Ele coordena o Projeto Click na Favela (PCNF) , criado em 2019, para oferecer aulas gratuitas para jovens entre 15 e 25 anos. Seu trabalho, afirma, é mostrar aos mais novos que eles têm capacidade criativa, que podem contar suas histórias e usar a imagem, o texto e a música para isso.

Dois adolescentes negros seguram uma câmera fotográfica
O Projeto Click na Favela foi criado em 2019 para capacitar jovens da periferia interessados no estudo da fotografia - @adazzi/PCNF

Sem ignorar os problemas estruturais e sociais da região, Daniel se diz incomodado com o trabalho de muitos fotógrafos, jornalistas e artistas que retratam a favela com uma visão estereotipada, apenas pelo viés da violência.

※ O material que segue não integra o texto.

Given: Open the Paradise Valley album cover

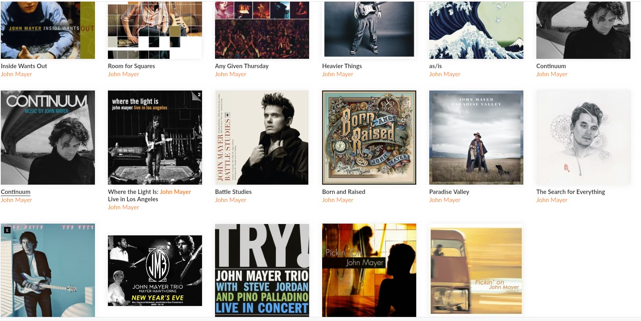Looking at the screenshot, I should point(476,138).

"Posso mostrar o meu mundo através das fotos. E essa vai ser a arma para transformar minha vida e mostrar a realidade da favela", diz ele, que é o idealizador do PCNF.

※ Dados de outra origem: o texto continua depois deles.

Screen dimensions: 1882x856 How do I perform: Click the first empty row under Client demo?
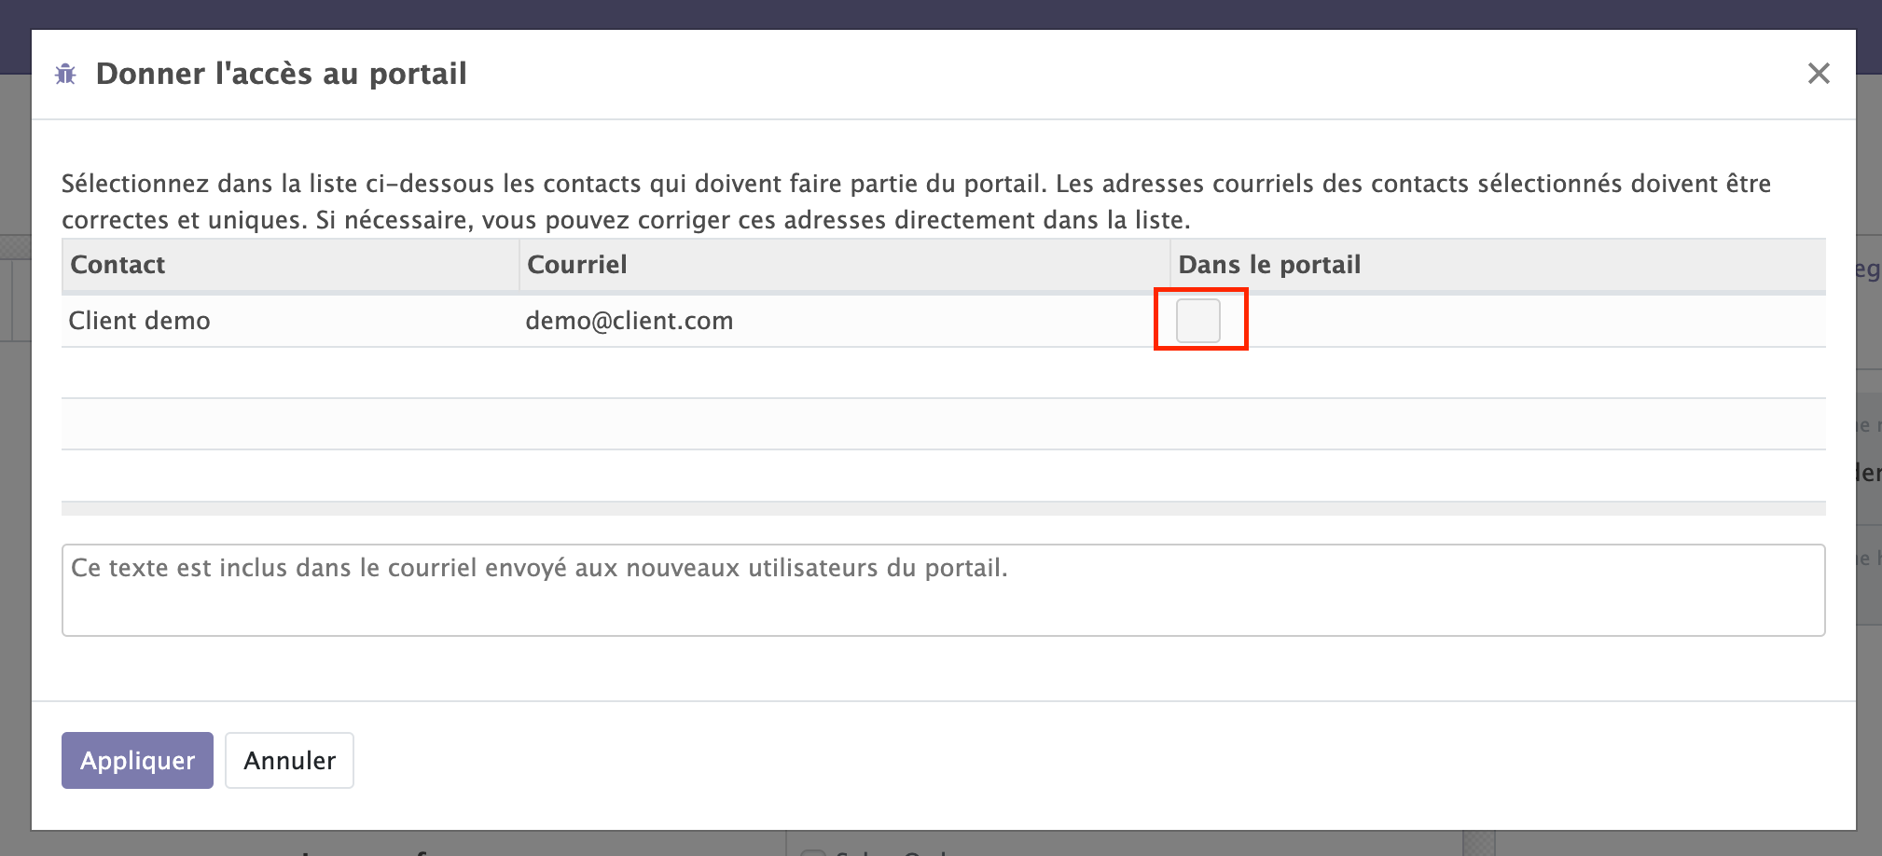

Os encontros do projeto são semanais. O curso tem duração de quatro meses e ao final os alunos organizam uma exposição com as imagens que fizeram. Além das aulas teóricas, que passam pelos fundamentos da fotografia, como luz, composição da imagem e funcionamento das câmeras, os encontros debatem a autoestima dos participantes e a valorização do entorno —de quem vive e trabalha na favela.

Os pré-requisitos para participar são: ter interesse por fotografia e morar em Paraisópolis, ou outra região da periferia da cidade.

Artistas e pesquisadores que nasceram na periferia de São Paulo também são convidados para rodas de conversa com os estudantes.

"Sempre tentamos enfatizar ‘você pode ser um fotógrafo, pode trabalhar em mídias sociais, pode produzir eventos, você pode fazer muita coisa"', diz Dieson Moraes, 30, o Didico, que também trabalha no PCNF.

Para ele, mesmo com a popularização do celular e o maior acesso à fotografia, trabalhar com o audiovisual é uma realidade muito distante para quem cresce na favela. "Os cursos são caros e as possibilidades profissionais desconhecidas."

Didico começou a fotografar em 2015. Arquiteto de formação, ele se apaixonou pelo audiovisual trabalhando com fotografia de rua.

Foi em um coletivo de fotógrafos que encontrou Daniel. Colegas de profissão, eles se tornaram amigos e descobriram também que eram vizinhos, moradores de Paraisópolis.

A principal semelhança entre eles, disseram em conversa por vídeo, é a vontade de utilizar a arte como meio de transformação social.

Alguns participantes desenvolvem desejo de trabalhar com fotografia. Já outros, que querem seguir profissões diferentes, dizem ter melhorado o senso crítico e estético, mudado a relação com a arte, além de ter conhecido profissionais de diferentes áreas de atuação, relata a dupla.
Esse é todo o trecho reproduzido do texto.